L’audace sfida avanguardista intrapresa con Una ragazza lasciata a metà, il pluripremiato debutto di Eimear McBride, di cui si sono voluti rintracciare i precedenti nel flusso di coscienza di Joyce e nell’inconsequenzialità del teatro di Beckett, arretra un po’ nel secondo romanzo, L’altra metà (traduzione di Tiziana Lo Porto, La nave di Teseo, pp. 388, euro 22,00) dove i cedimenti grammaticali e la spigolosità sintattica cui la scrittrice irlandese deve molto della sua notorietà sono significativamente attenuati e il lessico è prestato a effetti di senso meno stranianti di quanto non accadesse nell’opera di esordio.

La ricerca di una lingua non convenzionale, in grado di contenere senza sfigurarla la soggettività dei personaggi, principalmente donne, e la misura del corpo con cui queste esplorano le pieghe delle proprie sensazioni è peraltro condivisa da figure di spicco della scena letteraria irlandese contemporanea, da Sally Rooney a Anna Burns, e Lisa McInerney.

Una crescita inquieta
Qui, nel suo secondo romanzo, McBride torna a raccontare, al netto di qualsiasi inibizione, i risvolti più intimi dell’educazione sentimentale di una giovane donna irlandese, una diciottenne di nome Eilis, che all’inizio degli anni Novanta percorre la trafficata rotta fra l’Isola di Smeraldo e Londra per andare a studiare arte drammatica e avviare un percorso di emancipazione altrimenti impossibile. Più dello spaesamento al cospetto di una metropoli ammaliante, più dell’inserimento negli ambienti scapigliati che gravitano attorno all’accademia e più delle sfide della recitazione, a sconvolgere i tempi e gli spazi entro cui la ragazza andrà negoziando la propria costruzione identitaria sarà l’ansia di consumare il rito di passaggio con cui intende al più presto sbarazzarsi della verginità. Nelle molte pagine di contenuto erotico prevale un impressionismo interiore che agisce da antidoto alla pornografia e invita, a volte persino con dolcezza, a seguire la giovane protagonista con discrezione mentre registra i moti del suo animo e ne decifra il senso, spesso in equilibrio precario fra inquietudine, vulnerabilità e la luce di un amore ineffabile.

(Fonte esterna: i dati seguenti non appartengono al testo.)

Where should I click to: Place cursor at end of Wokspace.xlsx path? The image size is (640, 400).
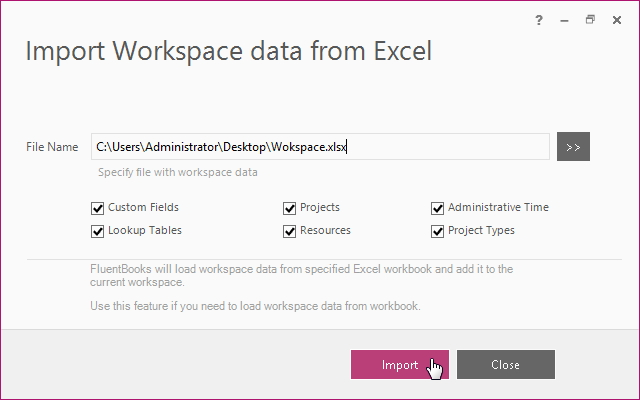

La narrazione adotta la sua prospettiva adolescenziale mentre non esita a esporsi con generosità per intercettare le condizioni in cui il coinvolgimento affettivo e il piacere fisico possano fare breccia fra gli errori, i rimorsi e le fragilità dell’uomo di cui si è innamorata.

Stephen è un attore affermato, ha venti anni esatti più di lei, diverse e complicate relazioni alle spalle dalle quali è uscito per nulla incline a esplicitare i motivi della sua confusione, anche quando questa innesca spirali di dissoluzione che in più occasioni rasentano la tragedia. Sarà la premura con cui la diciottenne irlandese lo avvicina, ancora più dell’eccezionale (ed eccezionalmente dettagliato) trasporto fisico fra i due, a sollecitare in Stephen il desiderio di aprirsi a una sorta di catarsi affabulatoria. In virtù di quell’inedito e impetuoso slancio liberatorio – che a dire il vero rischia di disorientare il lettore affezionato al principio di plausibilità – egli le racconta di violenze e abusi familiari, di dipendenza da droga e alcol, di sconcertanti perversioni sessuali e infine di un tentato suicidio. Ma al cuore dello sfogo sta l’urgenza di condividere una sorta di eccesso vitale e un senso di sovrastante responsabilità verso la figlia, Grace, che non può vedere da anni per una sofferta decisione della madre.

Meno ostico dell’altro
Nella lunga confessione di Stephen, e in almeno altre due occasioni in cui la scrittura si fa resoconto serrato di eventi precedenti, lo stile subisce uno scarto drastico dovuto al passaggio dall’ardito sperimentalismo espressivo messo in scena nel resto del romanzo a una prosa nitida e leggera, che si abbandona alle fluttuazioni eleganti di un registro capace di oscillare con naturalezza verso punte di illuminante lirismo. L’inversione è davvero imprevedibile alla luce della resa defamiliarizzante, cruda e frammentata, tanto dei pensieri della protagonista quanto dell’azione. La maturità stilistica e forse la complicità di un calcolo commerciale risparmiano qui al lettore non poche delle difficoltà che hanno reso la ricezione della sua opera prima un affascinante terreno di battaglia.